Required work:
What is the number of lines in the records that contain "below"? Give only that number.

Input data:
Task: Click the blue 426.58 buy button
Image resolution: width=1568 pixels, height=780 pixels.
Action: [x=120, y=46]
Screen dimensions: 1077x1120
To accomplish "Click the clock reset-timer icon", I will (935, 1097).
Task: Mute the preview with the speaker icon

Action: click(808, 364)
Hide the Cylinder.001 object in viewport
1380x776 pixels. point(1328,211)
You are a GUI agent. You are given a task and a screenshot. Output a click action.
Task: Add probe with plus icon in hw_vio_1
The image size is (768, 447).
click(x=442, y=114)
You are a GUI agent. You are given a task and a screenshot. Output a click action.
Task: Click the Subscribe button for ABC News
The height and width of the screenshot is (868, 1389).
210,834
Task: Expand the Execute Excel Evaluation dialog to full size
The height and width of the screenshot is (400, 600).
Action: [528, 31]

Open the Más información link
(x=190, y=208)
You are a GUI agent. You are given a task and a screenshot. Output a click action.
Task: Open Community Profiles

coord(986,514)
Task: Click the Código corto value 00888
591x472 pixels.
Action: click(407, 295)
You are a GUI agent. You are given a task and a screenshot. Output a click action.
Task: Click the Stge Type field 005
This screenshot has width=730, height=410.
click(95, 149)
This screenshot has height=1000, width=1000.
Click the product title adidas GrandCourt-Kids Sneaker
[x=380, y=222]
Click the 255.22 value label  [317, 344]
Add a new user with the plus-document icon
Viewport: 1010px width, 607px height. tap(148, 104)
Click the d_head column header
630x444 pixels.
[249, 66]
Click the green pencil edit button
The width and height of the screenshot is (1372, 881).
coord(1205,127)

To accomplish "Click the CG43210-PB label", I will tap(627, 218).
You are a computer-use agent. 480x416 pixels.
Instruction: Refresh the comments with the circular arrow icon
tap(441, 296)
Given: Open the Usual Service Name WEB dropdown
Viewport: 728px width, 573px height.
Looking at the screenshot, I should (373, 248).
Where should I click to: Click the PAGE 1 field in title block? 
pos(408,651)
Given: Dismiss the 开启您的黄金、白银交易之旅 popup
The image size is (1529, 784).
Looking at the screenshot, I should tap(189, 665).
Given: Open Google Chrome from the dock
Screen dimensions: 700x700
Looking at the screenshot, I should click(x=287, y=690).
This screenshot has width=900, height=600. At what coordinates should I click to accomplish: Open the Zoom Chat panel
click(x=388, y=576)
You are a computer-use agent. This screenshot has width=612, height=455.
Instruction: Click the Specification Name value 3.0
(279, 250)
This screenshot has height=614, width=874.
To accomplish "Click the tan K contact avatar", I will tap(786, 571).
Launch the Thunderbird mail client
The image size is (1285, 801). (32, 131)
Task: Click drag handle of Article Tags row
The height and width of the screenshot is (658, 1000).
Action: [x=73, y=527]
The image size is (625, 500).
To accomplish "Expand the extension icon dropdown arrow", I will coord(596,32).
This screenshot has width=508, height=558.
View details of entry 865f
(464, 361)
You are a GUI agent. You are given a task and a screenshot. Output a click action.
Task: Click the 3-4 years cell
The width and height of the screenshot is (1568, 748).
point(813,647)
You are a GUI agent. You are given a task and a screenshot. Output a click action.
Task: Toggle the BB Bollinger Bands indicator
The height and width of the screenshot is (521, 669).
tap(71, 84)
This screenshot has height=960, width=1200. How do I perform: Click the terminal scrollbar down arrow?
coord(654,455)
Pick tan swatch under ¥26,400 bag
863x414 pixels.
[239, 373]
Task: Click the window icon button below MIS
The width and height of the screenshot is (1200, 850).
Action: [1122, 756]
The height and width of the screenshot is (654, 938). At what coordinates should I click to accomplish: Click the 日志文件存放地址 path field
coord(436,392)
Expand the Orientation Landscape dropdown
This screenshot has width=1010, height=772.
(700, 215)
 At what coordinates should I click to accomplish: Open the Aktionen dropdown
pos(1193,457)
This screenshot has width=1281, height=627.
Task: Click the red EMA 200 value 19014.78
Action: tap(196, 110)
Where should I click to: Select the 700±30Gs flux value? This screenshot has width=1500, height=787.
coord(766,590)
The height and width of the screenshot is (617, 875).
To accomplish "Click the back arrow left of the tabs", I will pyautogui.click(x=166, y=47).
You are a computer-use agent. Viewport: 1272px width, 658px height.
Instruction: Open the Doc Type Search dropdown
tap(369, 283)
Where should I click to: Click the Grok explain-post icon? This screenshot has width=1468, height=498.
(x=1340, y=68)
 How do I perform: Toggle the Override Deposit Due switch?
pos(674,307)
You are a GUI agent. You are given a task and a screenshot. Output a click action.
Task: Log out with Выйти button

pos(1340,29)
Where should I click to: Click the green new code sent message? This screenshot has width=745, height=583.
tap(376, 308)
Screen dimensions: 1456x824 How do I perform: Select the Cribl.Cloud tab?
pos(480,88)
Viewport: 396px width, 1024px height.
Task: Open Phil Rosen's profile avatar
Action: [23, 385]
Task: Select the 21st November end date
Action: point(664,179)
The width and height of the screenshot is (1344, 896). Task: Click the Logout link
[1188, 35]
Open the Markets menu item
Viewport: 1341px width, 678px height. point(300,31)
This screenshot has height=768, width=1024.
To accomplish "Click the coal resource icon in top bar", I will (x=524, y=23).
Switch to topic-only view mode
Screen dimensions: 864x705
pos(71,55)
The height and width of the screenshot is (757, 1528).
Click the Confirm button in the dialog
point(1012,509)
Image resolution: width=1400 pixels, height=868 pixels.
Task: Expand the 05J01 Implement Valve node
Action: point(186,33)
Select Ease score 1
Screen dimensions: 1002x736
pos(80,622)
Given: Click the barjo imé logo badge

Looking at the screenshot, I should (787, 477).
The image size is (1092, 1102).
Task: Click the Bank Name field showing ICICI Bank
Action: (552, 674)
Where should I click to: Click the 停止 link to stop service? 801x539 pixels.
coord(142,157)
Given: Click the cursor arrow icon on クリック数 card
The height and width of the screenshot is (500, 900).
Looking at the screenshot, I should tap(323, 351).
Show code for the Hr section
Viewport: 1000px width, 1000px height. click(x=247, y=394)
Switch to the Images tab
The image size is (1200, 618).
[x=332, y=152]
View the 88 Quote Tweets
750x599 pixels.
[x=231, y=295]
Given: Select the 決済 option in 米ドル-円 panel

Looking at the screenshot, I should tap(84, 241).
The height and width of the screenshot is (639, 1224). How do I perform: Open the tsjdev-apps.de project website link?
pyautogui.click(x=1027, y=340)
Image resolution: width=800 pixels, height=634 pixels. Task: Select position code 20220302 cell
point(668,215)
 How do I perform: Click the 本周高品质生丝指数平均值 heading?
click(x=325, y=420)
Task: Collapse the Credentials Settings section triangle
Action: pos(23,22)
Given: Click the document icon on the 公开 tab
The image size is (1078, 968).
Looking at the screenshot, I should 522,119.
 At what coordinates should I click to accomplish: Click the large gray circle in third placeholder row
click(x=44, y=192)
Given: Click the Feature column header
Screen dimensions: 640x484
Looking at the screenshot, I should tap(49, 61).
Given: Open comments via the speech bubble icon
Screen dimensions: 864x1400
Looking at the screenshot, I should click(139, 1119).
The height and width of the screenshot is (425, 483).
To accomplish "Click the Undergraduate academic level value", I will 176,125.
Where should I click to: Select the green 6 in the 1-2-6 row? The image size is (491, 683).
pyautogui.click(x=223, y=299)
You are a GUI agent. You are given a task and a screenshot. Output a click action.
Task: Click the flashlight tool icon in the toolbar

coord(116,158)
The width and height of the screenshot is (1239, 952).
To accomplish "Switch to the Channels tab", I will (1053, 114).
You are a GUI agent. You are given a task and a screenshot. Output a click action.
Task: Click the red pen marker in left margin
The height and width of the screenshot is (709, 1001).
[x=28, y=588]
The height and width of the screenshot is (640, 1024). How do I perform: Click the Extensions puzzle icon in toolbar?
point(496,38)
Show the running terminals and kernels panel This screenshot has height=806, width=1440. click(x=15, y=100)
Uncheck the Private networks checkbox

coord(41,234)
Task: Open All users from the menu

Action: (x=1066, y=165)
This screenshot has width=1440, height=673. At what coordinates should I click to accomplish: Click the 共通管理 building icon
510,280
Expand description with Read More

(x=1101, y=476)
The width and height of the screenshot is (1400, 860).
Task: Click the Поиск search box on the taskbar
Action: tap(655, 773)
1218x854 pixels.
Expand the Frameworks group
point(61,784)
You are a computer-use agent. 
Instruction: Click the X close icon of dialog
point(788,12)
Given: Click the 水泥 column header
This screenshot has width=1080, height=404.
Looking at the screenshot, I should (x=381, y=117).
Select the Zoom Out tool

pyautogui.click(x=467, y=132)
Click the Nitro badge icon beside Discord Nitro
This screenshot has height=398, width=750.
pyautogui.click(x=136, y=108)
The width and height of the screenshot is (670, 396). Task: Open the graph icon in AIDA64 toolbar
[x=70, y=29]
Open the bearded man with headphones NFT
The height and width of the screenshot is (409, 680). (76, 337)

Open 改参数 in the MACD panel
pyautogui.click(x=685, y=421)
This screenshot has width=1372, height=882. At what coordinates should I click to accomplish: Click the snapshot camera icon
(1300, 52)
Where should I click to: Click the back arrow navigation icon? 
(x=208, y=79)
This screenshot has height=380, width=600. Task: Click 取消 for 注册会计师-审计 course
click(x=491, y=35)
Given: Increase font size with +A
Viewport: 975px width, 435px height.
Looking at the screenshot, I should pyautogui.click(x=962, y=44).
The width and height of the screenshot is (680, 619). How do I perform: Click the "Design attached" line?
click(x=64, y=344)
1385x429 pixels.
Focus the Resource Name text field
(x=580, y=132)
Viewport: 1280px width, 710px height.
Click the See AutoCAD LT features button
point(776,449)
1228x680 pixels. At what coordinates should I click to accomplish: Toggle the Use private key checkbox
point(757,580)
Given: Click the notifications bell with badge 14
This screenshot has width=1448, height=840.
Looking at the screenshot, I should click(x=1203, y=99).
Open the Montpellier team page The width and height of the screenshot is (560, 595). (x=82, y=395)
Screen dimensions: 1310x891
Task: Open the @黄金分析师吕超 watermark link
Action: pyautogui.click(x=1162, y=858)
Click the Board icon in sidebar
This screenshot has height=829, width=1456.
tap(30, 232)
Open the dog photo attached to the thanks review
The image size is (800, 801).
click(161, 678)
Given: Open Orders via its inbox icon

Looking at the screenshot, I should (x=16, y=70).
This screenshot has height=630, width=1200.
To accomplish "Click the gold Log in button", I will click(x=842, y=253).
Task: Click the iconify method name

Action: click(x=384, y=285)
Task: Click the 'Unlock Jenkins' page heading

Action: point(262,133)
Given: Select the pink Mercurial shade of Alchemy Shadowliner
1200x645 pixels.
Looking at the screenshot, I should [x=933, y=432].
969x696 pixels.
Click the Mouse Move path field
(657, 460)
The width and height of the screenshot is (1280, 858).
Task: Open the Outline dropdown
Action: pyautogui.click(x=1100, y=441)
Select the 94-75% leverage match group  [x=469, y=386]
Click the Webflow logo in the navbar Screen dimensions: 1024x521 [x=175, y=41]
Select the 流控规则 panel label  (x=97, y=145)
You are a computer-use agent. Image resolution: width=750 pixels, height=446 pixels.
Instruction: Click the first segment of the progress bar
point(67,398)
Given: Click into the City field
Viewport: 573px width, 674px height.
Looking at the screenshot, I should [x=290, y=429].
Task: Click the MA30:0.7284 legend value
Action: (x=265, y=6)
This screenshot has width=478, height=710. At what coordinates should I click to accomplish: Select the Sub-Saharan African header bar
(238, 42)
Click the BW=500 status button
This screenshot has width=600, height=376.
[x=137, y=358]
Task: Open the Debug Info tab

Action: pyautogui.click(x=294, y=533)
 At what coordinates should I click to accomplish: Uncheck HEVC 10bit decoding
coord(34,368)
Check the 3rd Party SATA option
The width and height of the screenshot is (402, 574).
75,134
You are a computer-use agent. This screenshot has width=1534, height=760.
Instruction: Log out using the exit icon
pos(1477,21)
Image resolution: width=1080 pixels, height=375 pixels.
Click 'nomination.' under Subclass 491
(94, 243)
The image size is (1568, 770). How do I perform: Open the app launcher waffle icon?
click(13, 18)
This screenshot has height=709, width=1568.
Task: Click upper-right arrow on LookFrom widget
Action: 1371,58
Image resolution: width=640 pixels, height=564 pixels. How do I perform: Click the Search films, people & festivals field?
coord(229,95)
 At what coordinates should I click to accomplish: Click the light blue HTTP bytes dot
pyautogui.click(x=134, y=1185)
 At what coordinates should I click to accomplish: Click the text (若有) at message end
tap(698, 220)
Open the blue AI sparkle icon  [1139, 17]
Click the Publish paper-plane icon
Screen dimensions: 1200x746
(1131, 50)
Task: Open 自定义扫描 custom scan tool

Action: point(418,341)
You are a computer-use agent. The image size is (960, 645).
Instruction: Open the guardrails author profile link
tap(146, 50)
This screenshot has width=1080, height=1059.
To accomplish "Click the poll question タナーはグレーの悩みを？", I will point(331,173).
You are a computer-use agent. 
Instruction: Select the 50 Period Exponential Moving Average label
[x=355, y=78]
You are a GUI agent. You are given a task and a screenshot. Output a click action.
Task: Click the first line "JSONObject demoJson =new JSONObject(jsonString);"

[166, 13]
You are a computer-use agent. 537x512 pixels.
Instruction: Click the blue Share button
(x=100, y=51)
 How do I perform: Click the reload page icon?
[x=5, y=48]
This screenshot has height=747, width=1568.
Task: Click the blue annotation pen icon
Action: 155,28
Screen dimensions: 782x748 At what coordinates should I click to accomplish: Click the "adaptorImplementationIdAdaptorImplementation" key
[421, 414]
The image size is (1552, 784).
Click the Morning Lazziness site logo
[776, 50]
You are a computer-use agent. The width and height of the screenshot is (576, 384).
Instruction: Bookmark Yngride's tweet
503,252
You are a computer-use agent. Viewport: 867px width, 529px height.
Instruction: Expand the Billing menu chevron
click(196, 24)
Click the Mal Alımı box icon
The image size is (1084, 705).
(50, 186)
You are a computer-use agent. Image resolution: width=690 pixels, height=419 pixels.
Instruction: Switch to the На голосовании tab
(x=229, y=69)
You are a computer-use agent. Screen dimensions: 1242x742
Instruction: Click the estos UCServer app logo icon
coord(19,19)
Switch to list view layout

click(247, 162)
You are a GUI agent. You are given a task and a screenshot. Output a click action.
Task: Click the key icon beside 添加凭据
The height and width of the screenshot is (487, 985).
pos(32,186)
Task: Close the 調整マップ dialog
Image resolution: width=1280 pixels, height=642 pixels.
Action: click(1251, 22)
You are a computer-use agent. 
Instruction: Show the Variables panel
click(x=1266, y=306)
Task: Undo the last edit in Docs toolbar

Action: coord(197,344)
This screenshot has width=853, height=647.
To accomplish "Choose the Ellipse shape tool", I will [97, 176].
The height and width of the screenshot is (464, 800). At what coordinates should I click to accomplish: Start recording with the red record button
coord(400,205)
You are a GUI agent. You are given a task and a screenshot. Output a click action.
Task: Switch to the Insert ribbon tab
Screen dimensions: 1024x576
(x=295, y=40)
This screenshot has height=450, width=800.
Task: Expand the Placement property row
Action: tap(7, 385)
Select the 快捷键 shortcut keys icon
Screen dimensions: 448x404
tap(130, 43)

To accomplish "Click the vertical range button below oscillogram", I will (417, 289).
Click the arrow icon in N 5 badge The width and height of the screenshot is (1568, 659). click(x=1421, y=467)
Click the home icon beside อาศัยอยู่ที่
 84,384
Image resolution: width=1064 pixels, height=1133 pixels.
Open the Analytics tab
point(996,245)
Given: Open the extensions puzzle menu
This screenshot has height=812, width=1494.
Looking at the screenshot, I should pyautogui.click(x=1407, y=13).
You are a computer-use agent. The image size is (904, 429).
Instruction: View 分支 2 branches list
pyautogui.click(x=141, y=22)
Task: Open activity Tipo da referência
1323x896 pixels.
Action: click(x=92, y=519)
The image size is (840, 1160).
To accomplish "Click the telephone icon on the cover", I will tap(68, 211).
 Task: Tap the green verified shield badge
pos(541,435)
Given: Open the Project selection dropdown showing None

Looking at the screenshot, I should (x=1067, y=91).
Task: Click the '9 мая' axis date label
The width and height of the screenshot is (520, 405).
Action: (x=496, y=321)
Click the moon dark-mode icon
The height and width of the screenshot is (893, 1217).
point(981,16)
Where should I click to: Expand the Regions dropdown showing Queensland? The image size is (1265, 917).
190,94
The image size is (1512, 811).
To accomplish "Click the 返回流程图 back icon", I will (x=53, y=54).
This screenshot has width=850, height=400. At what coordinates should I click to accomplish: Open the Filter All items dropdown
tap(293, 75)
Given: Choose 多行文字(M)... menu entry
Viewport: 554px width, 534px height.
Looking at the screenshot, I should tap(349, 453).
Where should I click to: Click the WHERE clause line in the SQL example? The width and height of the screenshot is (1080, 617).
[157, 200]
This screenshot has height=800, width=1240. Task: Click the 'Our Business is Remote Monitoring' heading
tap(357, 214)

Answer:
2